# Data extract
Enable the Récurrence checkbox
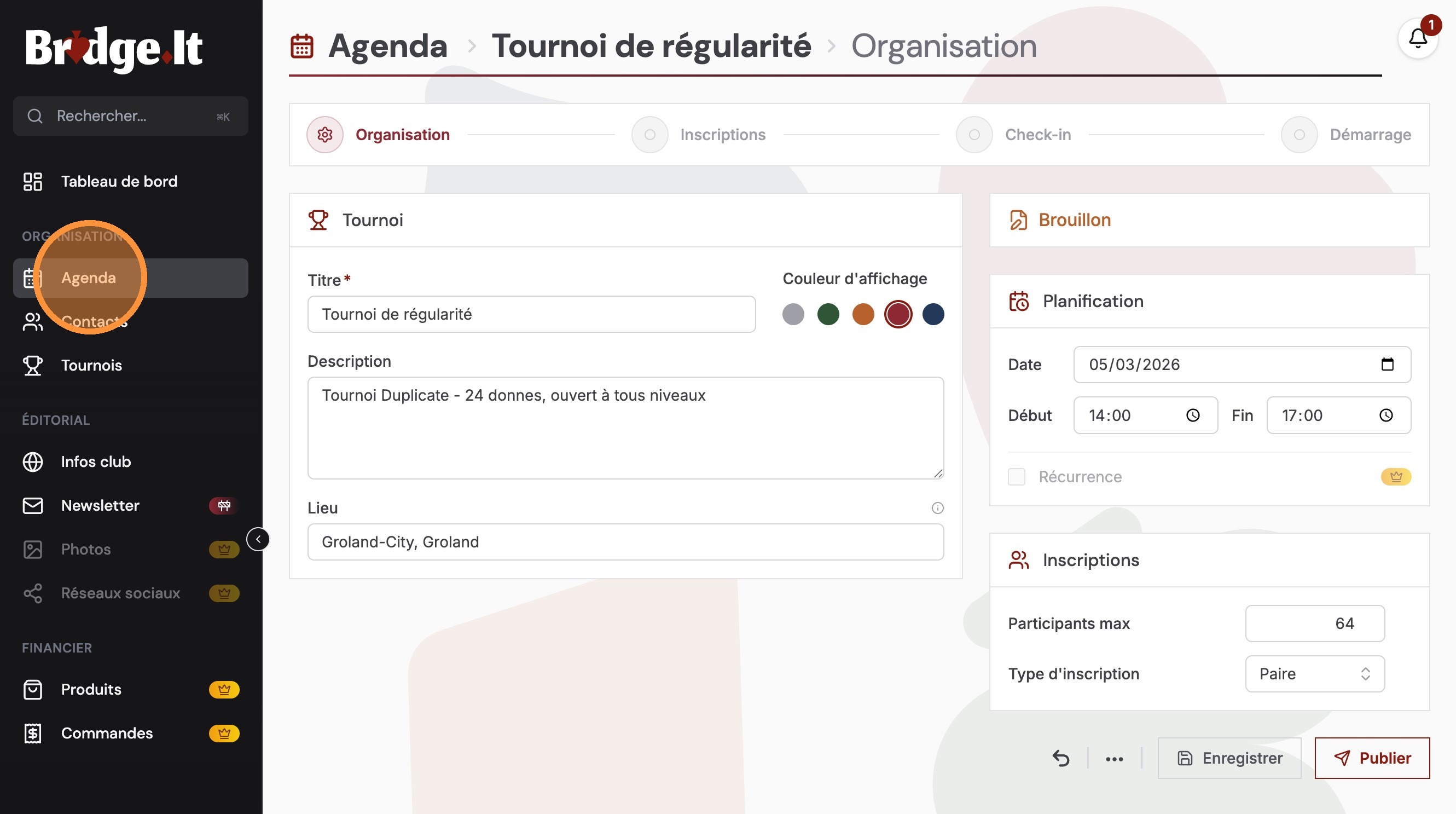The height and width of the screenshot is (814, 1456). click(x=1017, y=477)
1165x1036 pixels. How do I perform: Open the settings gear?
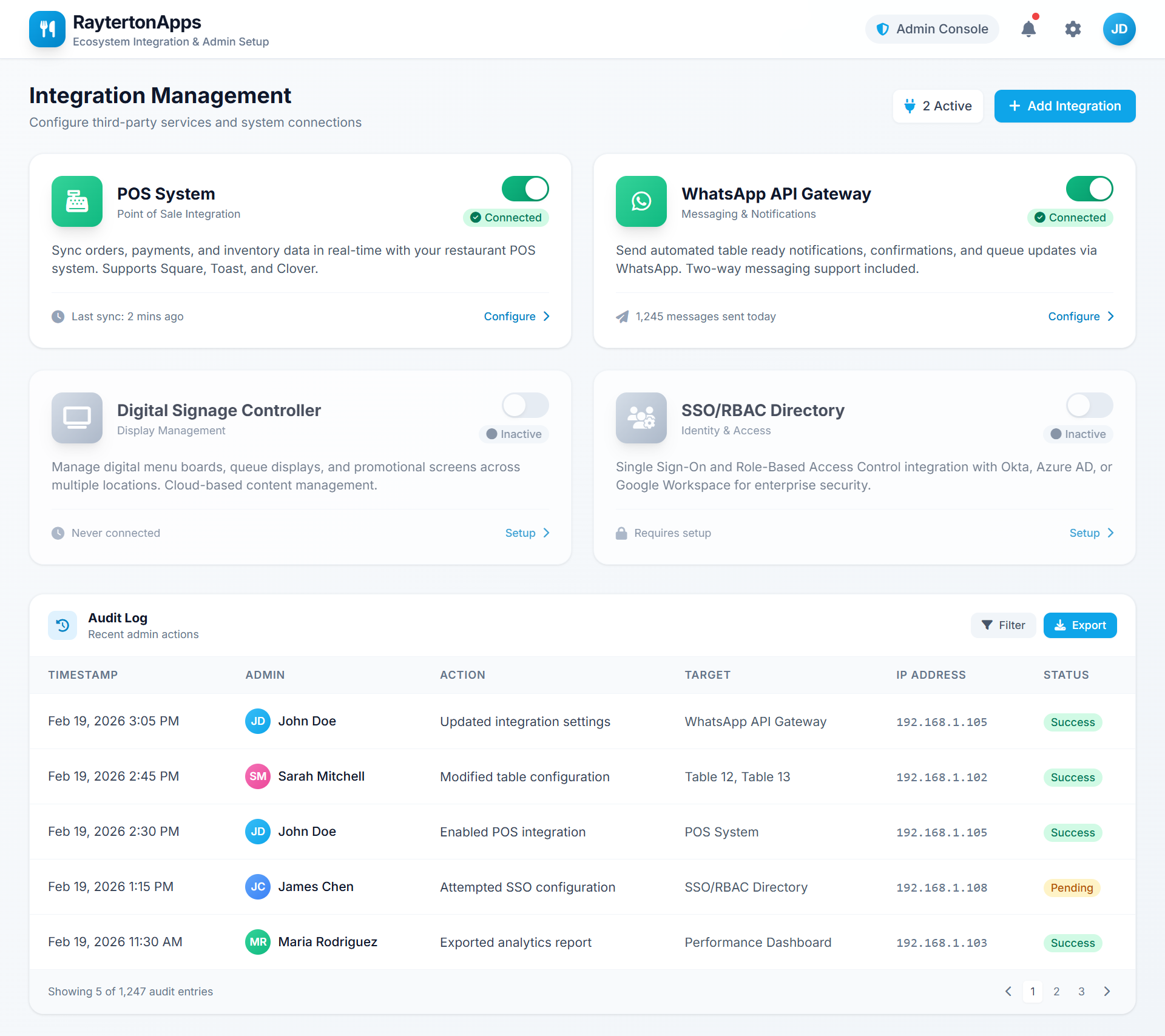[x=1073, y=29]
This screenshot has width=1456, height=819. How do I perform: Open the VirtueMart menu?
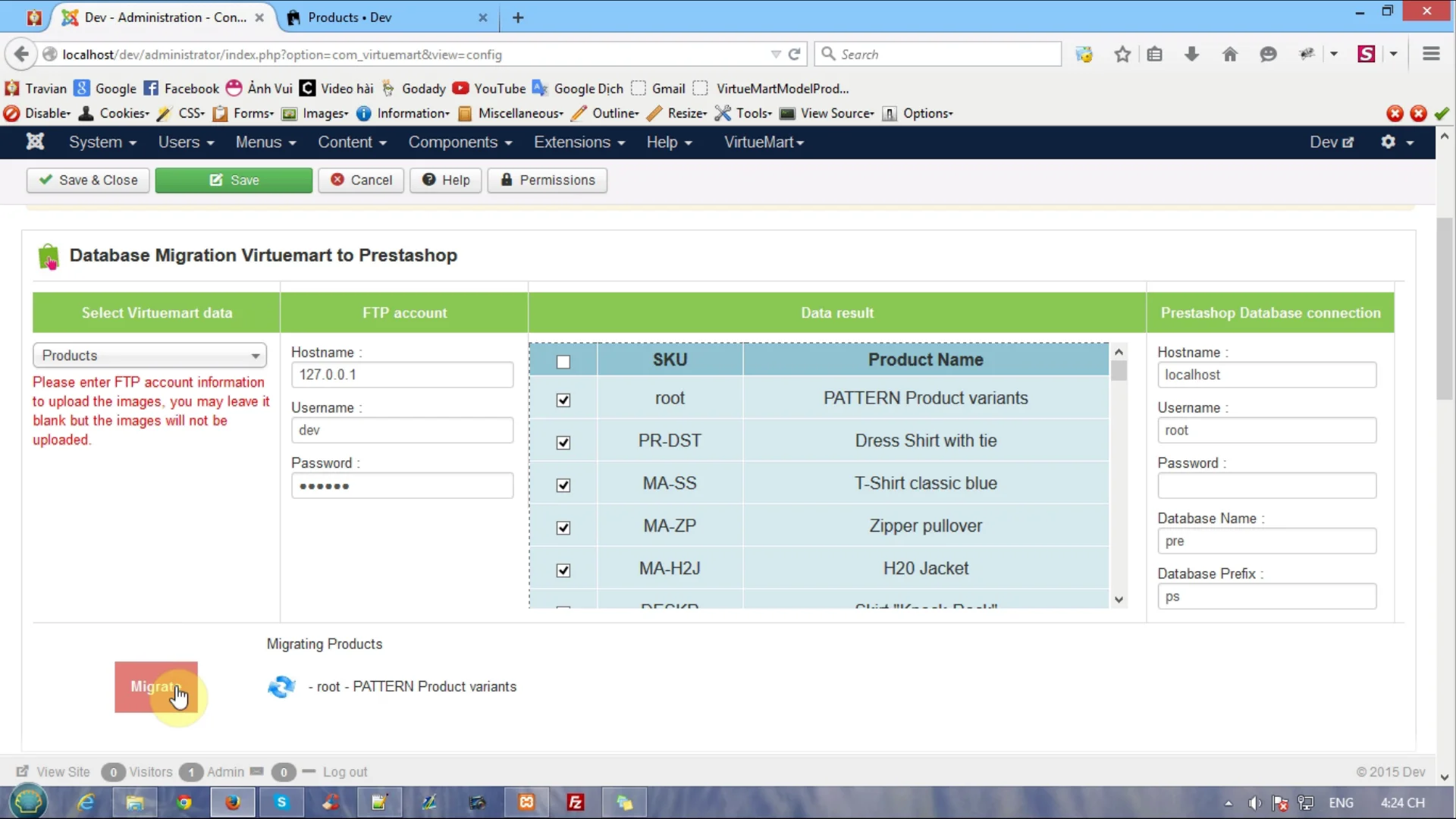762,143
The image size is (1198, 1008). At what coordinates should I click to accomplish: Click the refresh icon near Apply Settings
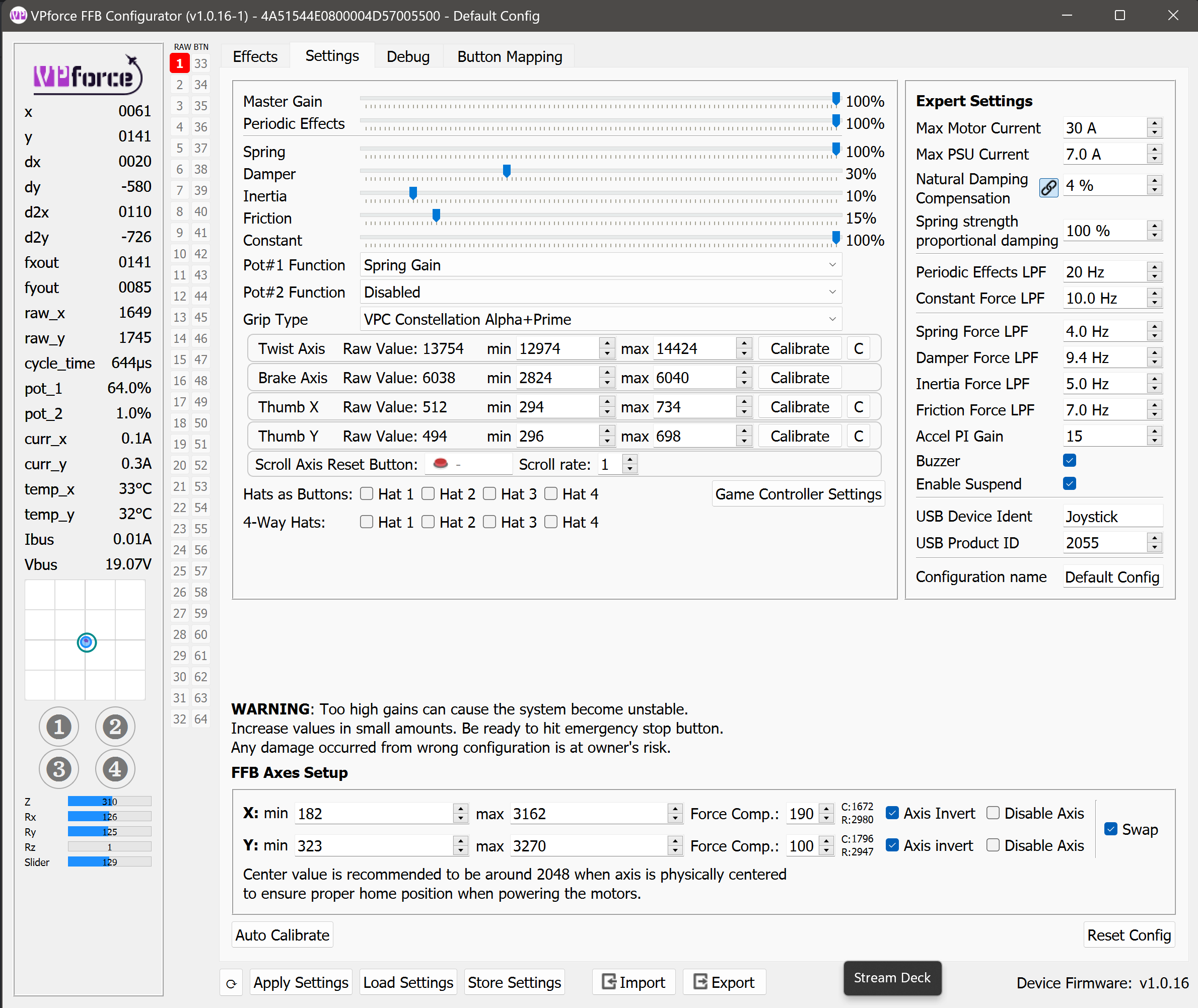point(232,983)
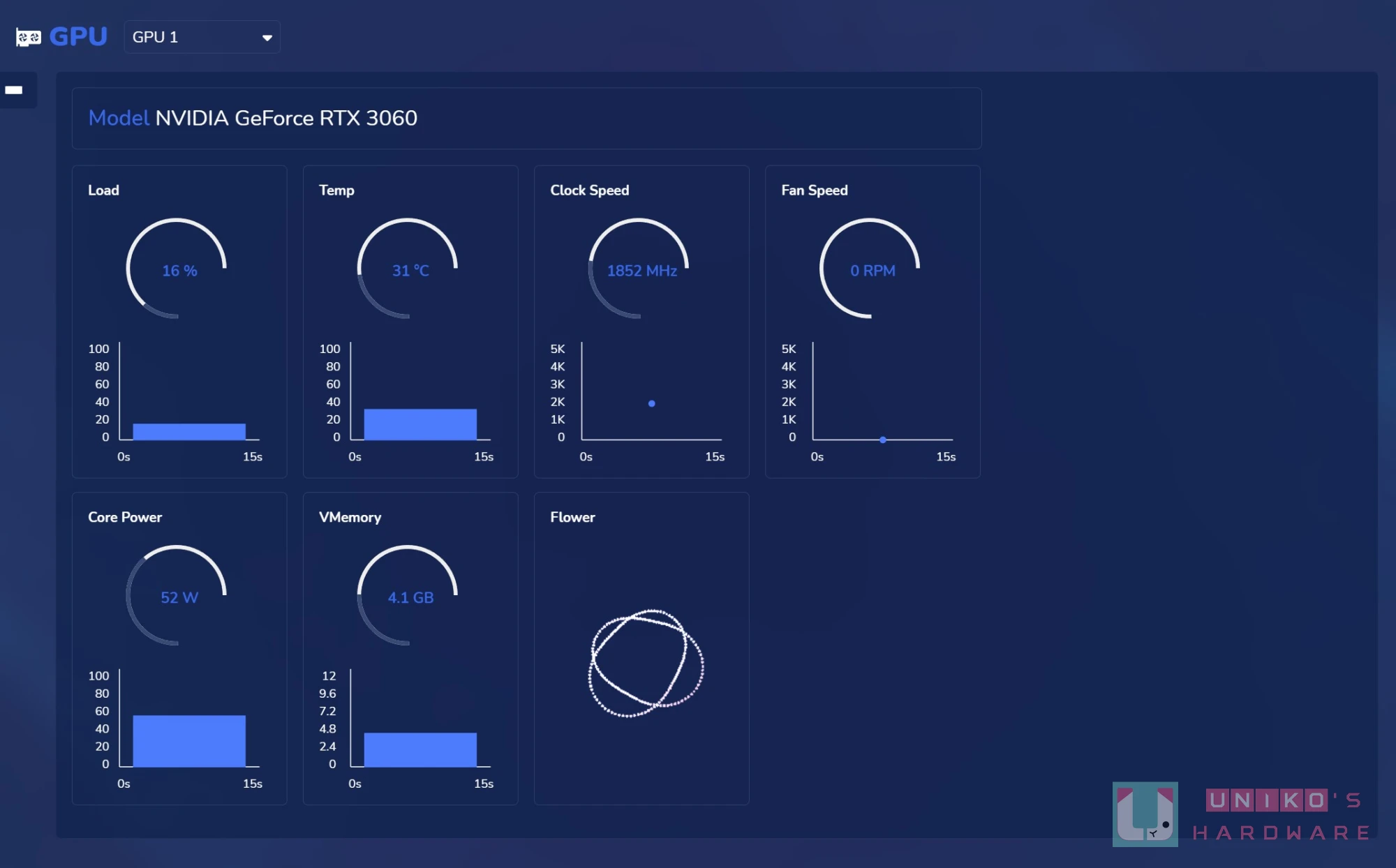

# What is expected
Copy the whole of the material above exactly, but not its images.

# Task solution
Enable the Récurrence checkbox
The height and width of the screenshot is (814, 1456). click(x=1017, y=477)
1165x1036 pixels. How do I perform: Open the settings gear?
[x=1073, y=29]
This screenshot has width=1456, height=819. How do I perform: Open the VirtueMart menu?
762,143
The image size is (1198, 1008). At what coordinates should I click to accomplish: Click the refresh icon near Apply Settings
point(232,983)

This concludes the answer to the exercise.